Of Yolanda, the Prior Catastrophes, and My Sweet Typhoon Liam

By Joan Ariete


New York City


 In the evening of November 9, the day after Yolanda, the strongest storm recorded in history battered the Philippines, my three-year-old son Liam was excitedly assembling a house, a Lego tower of yellow, red and orange, and assuring himself, “very good.” He would ecstatically say “wow!” every time his tiny fingers managed to secure another block. 


I was, on the other side of the room, distraught - sitting in front of my computer and letting the horrific images of the super typhoon assault me.  The entire Tacloban City flattened by water; the soaked and muddied leftovers of an apocalyptic episode, clothes and knickknacks laid bare, rusty tin roofs pulled out from under-constructed concrete houses, a doll, its blonde hair now a lonely mermaid’s mane.

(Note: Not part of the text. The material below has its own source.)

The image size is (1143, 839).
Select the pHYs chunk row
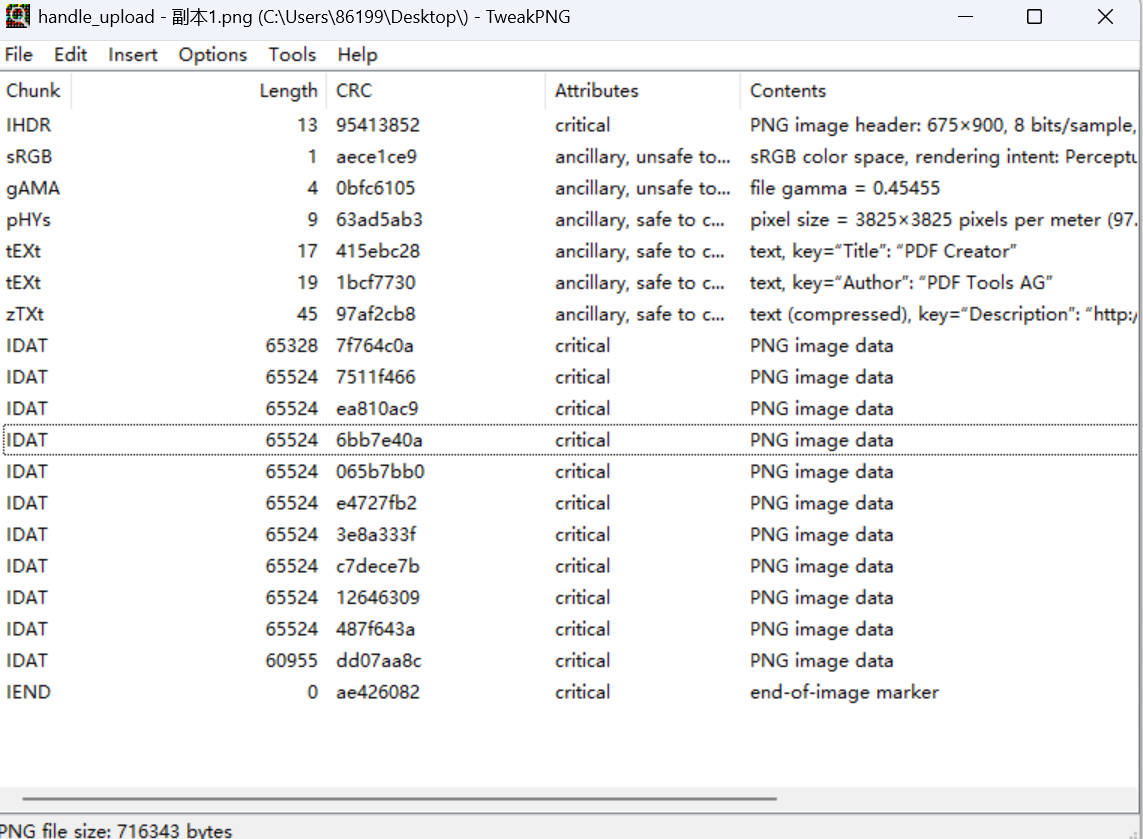(26, 220)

malapascuarising3 The dead sprawled amongst these mundane objects of what used to be a bustling everyday life in Tacloban where the eye of the storm was. I caught a glimpse of a child’s hand, very much like my own son’s, and I almost blacked out. I wept louder than I did when my grandfather passed away two months before. 


 My son turned to me and asked, “Mommy, are you okay?” - one of the few things he has learned on etiquette from his babysitter. Outside, the autumn breeze hummed and kissed the yellowing leaves, making way for a kaleidoscopic show of colors in New York. Inside our small apartment in Queens, I longed to be with my own people who were by now suffering the most unspeakable of horrors.  




[caption id="attachment_3028" align="alignright" width="300"]The writer with Liam and John. The writer with Liam and John.[/caption]

 I have seen these horrific images when I was child. They seem to be realized versions of my childhood nightmares. I come from Pampanga, one of the provinces that suffered most when in June 1991, Mt. Pinatubo, a volcano that had been dormant for 600 years, woke up, excitedly spewing smoke, lava, ash and pebbles.


The ash and pebbles fell like rainfall and transformed my hometown, Lubao, into a winter wonderland of gray snow.   Then came the mud mixed in water, boiling to a temperature of what Hell must feel like. PAGASA called it lahar. It never reached our town, but Bacolor, which was a mere 30-minute drive away, bore its brunt, galloping and relentless. It buried the town alive, erasing it off the map. I vaguely recall a radio news report on how those who survived had to place their dead inside used rice sacks and tie them up to sturdy tree branches so as not to be swept away by the surge. 


I cannot trace the time government officials or neighborhood gossips started warning us about the water. After the eruption, the topography of the land had been transformed into a welcoming hall for any arriving deluge. As a kid, I would always imagine water barging into our home, filling every corner like an aquarium. It would come in the dead of night ferrying logs weighing tons and bashing our front door, as if knocking in jest.  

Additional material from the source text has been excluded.